De fato para mim o maior mérito indiscutivelmente dos artigos lançados foi o de levantar a polêmica. E claro este estado de ânimos elevados também traz limites a discussão.
Mas sem elencar qual lado está certo no debate, o que acho desnecessário e de fato impossível uma vez que este não é um julgamento ou execução do PP ou do movimento feminista apenas um debate, vejo com bons olhos a repercussão do mesmo por um motivo fundamental: existindo ou não um setor excludente nos movimentos feministas, e ouso citar também outras lutas de supostas “minorias” simbólicas como o movimento gay ou de defesa dos animais/vegano entre outros, há uma forte coerção moral rondando os meio libertarios/autonomos/de esquerda, fortemente influenciado pelo politicamente correto.
E ai tá para mim a grande chave do problema, o habito que instalou-se na esquerda de se analisar as pessoas militantes e ou seus coletivos ( quase que exclusivamente), por méritos morfológicos, linguísticos etc, sem se recordar as trajetórias dos mesmos, as lutas que levam, das relações sociais que estabelecem.
Isto obviamente não se aplica as violências (strictu sensu) exercidas ou sofridas pelos indivíduos ( de ambos sexos).Mas sim a esse sentimento generalizado que só não vê quem não quer ou quem se beneficia do mesmo.
Refletir as vezes não é um exercício fácil, indolor ou rápido e espero que tal debate acalorado se mostre útil ao crescimento
(qualitativo) das lutas.
I Pessoa citou a Jo Freeman como exemplo de crítica dentro do feminismo, acho que convém ler este outro artigo dela: http://www.jofreeman.com/joreen/trashing.htm para ver que a prática produzida em reação ao artigo do PP não é também uma novidade.

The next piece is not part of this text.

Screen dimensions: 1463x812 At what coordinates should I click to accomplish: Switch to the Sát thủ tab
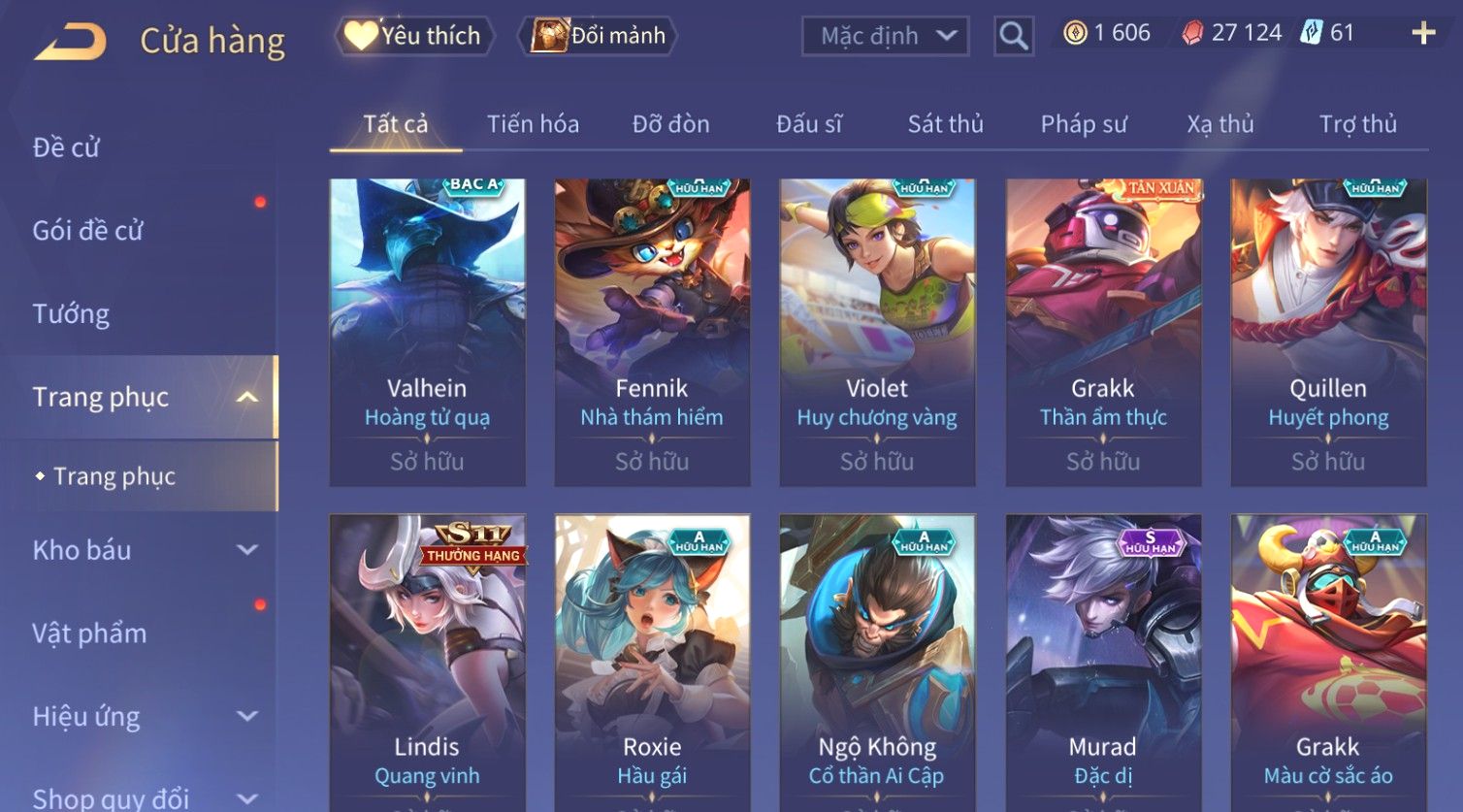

Não me parece que Passa Palavra levou a sério alguma crítica que foi feita a construção do texto anterior. Ao contrário, a resposta foi construir um campo de posições binárias em que quem não concordou com a posição do coletivo foi automaticamente deslocado para o lado das “feministas excludentes” – povoado por essas mulheres histéricas que usam o feminismo para se autopromover e dominar o mundo.
Numa postura arrogante, quem discordou de vocês é porque “não entendeu o texto direito”. Só não digo que os comentários foram usados de forma completamente desonesta porque está feita a referência e quem tiver paciência pode visita-los em seu contexto primeiro. Entretanto, a forma como eles aparecem e são interpretados é no mínimo manobrada e em alguns casos mentirosa.
Eu, particularmente, em nenhum momento ridicularizei o Marcos quando ele falou sobre violência contra homens, pelo contrário, afirmei que era algo que merecia atenção e que me parecia bizarro um feminismo que apoiasse tais práticas. Se isso foi entendido por ele como “ridicularizar” afirmo que em nenhum momento foi a minha intenção e peço desculpa se lhe pareceu assim (internet tem desses mal entendidos). Agora, nessa lógica binária tosca que o Passa Palavra adotou é óbvio que meu comentário só poderia ser entendido nesse sentido.
Há muito o que se criticar sobre algumas tendências feministas que emergem na esquerda, mas não acho que a série do Passa Palavra consegue avançar muito nisso. Como eu disse antes, ao tentar avançar se andou muito pra trás, voltando a argumentações que achei que já haviam sido superadas entre a esquerda.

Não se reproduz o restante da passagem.